L’Arlesienne I loved a bit less. Ciaravola was a great Vivette; very pretty and did a convincing job of comforting poor, desperate, Belingard’s Frédéri…but he sometimes forgot to act. Don’t get me wrong, technically there are no complaints or anything but his expressions kind of went in and out. I will say that his suicide scene was masterful. People around me gasped, which is always a good sign!

Finally, Bolero. I cannot be an impartial judge here; I really -really- dislike the music so there was a snowflake’s chance in Hell that this one would become one of my favorites. I will say that I loved Nicolas Le Riche who was, in a word, intense. His movements were so powerful that it almost seemed like he was trying to hold himself back during the rocking movements and suddenly he would escape and burst out of control. This might be because of the red table and the spotlight, but he made me think of a solar storm. In any case the audience loved it.

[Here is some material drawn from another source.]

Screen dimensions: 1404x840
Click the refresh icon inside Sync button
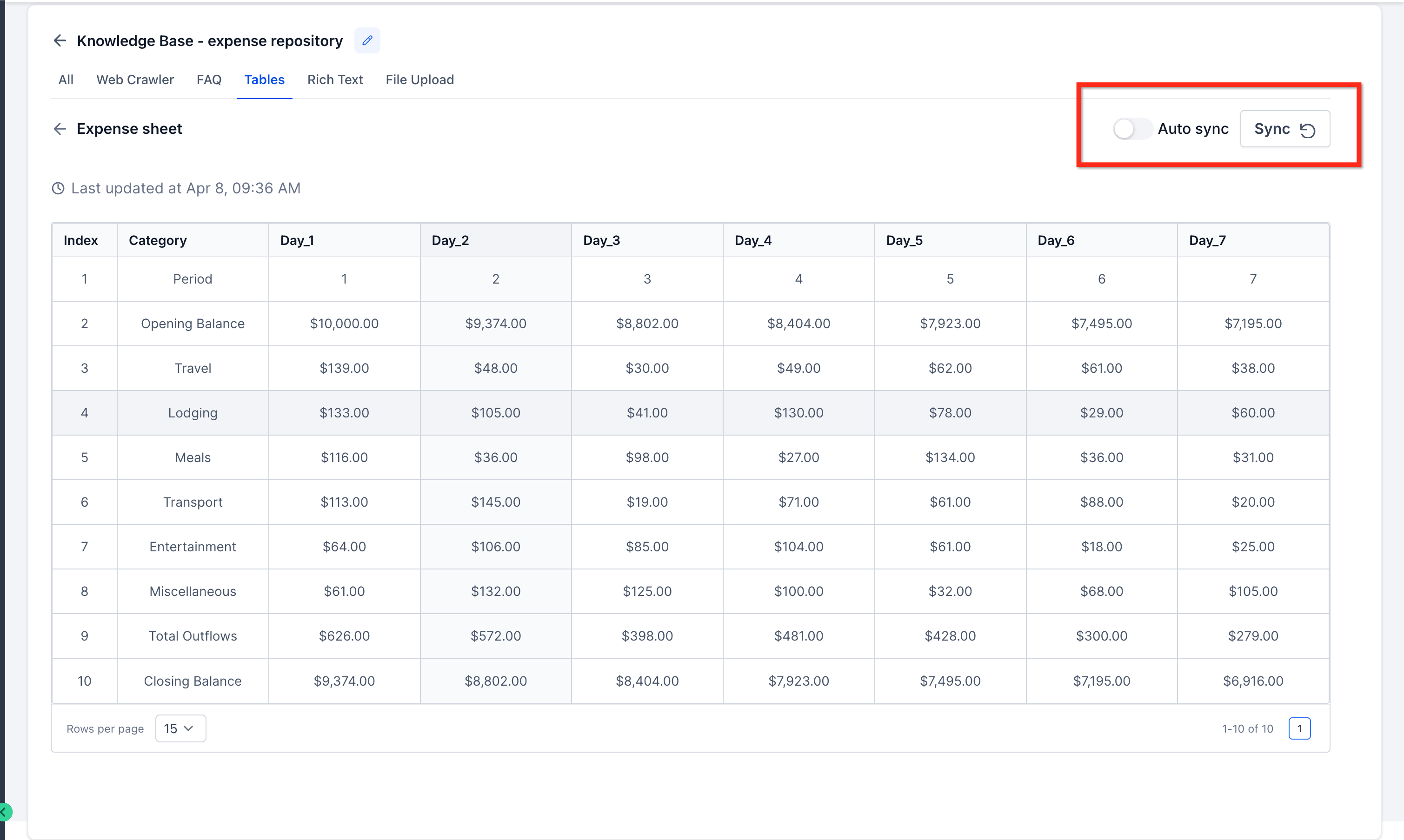pos(1307,130)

I think I understand what the Paris Opera was trying to do with this program: Show the US that they can do everything: classical, contemporary, you name it, they’re masters both in choreography and performing. That’s going to be hammered in with Giselle and Orpheus and Eurydice, but this was their introduction and it was big. I think once the audience kind of got a feel for the company they loved it. Applause for Suite en Blanc was OK, more than polite but less than enthusiastic; for L’Arlesienne it was warm; and after Bolero there was a standing ovation. As far as introductions go, this was perfect. I think New York is more than excited to see what else they’ve brought. Oh, this is exactly the way I wanted to end my ballet season! More please!